Changes From Previous Release

N/A

Environment

DOCA STA-based applications can run either on the host machine or on the NVIDIA® BlueField3® networking platform (DPU or SuperNIC).

When running of BlueField platform, the NVMe drives should be directly PCIe-attached to the platform, in addition, need to use at least BlueField3 as

it is the first platform that contains the DPA accelerator.

Architecture

DOCA STA library is composed of two parts:

Host side - exposes API to be used by the target application. Using this API the application can:
- Initialize and configure the accelerator parameters
- Register callbacks for data processing - some NVMe-oF command capsules could not processed by the offload engine and are forwarded to the library (non-offloaded capsules).
  The application can process these capsules using a registered callback
- Register callbacks for asynchronous events processing - the offload engine can generate and notify the library about events that occurred, such as NVMe drive timeout.
  The application can process these events using a registered callback
- Register tasks for various datapath and control-path operations:
  - Datapath tasks - after the application processes non-offloaded capsules, it can register tasks to the library for RDMA transmission (R/W/Send)
  - Control-path tasks - some control-path operations can take time and may be completed asynchronously, for example, QP disconnect or destroy the backend.
    The application can register tasks for these operations
Device side - accelerator low-level code that implements the target offload logic (e.g. DPA handlers code).

DOCA STA has two types of DOCA contexts:

DOCA STA context - a DOCA context that is responsible for system initialization and configuration. Perform all target system-wide operations.
There should be only a single instance of DOCA STA context in the system (VM)
DOCA STA IO context - a DOCA context that is responsible for RDMA IO operations. A DOCA STA IO context can exist per system thread (pthread)

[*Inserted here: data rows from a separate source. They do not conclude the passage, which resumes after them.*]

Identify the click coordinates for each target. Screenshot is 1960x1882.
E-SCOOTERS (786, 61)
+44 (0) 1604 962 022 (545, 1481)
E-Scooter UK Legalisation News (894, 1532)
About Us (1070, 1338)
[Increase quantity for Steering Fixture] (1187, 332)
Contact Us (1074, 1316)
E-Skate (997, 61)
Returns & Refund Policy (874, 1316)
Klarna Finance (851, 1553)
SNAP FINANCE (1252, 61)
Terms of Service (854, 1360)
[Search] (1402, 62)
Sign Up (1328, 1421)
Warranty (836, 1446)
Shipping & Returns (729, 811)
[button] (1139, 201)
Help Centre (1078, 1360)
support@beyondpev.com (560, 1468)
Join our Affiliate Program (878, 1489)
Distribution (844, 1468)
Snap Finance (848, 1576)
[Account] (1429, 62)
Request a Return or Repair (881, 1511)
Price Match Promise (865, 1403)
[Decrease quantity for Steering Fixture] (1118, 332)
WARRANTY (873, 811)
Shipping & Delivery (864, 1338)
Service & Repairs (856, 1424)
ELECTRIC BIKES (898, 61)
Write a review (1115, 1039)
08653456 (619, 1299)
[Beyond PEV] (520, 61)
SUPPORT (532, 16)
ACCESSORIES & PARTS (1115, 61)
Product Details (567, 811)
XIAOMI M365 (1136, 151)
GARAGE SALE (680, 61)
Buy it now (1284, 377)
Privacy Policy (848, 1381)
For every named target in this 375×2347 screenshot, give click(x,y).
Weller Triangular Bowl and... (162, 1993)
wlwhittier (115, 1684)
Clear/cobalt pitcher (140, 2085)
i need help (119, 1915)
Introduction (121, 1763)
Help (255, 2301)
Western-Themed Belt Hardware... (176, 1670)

Since DOCA STA makes use of other DOCA libraries. The key libraries are:

DOCA RDMA - used to connect/disconnect QPs on the accelerator datapath (e.g DPA)
DOCA COMCH - used as a communication to/from the offload accelerator engine. For example, post RDMA tasks and receive completions or post QP disconnect tasks and get completions

The following diagram illustrates the high-level connectivity of DOCA STA:

image-2024-8-29_12-43-8-version-1-modificationdate-1737755324047-api-v2.png

Objects

Device and Device Representor

The STA library uses a control device (PF) and a network device(s) (SF). The control device is used to set-up

the DPA, e.g. load the image (DPA-related application).

The network device is used to manage incoming and outgoing NVMe-oF traffic.

The application that uses doca-sta library, must select a control and network devices with an appropriate representor.

For more details - see DOCA Core Device Discovery and DOCA Core Device Representor Discovery.

Configuration Phase

To start using the library, users must go through a configuration phase as described in the DOCA Core Context Configuration Phase.

This section describes how to configure and start the doca-sta context.

Configurations

The doca-sta context should be configured to match the application use case.

Such configuration includes:

creation doca_sta object (main context)
add network device(s)
connect doca-sta context to the doca progress engine (PE)
start doca-sta context
create doca-sta-io object (io context/io threads)
connect doca-sta-io context to the doca progress engine (PE
start doca-sta-io context(s)

Note: the io context may be created only after the start of the main context.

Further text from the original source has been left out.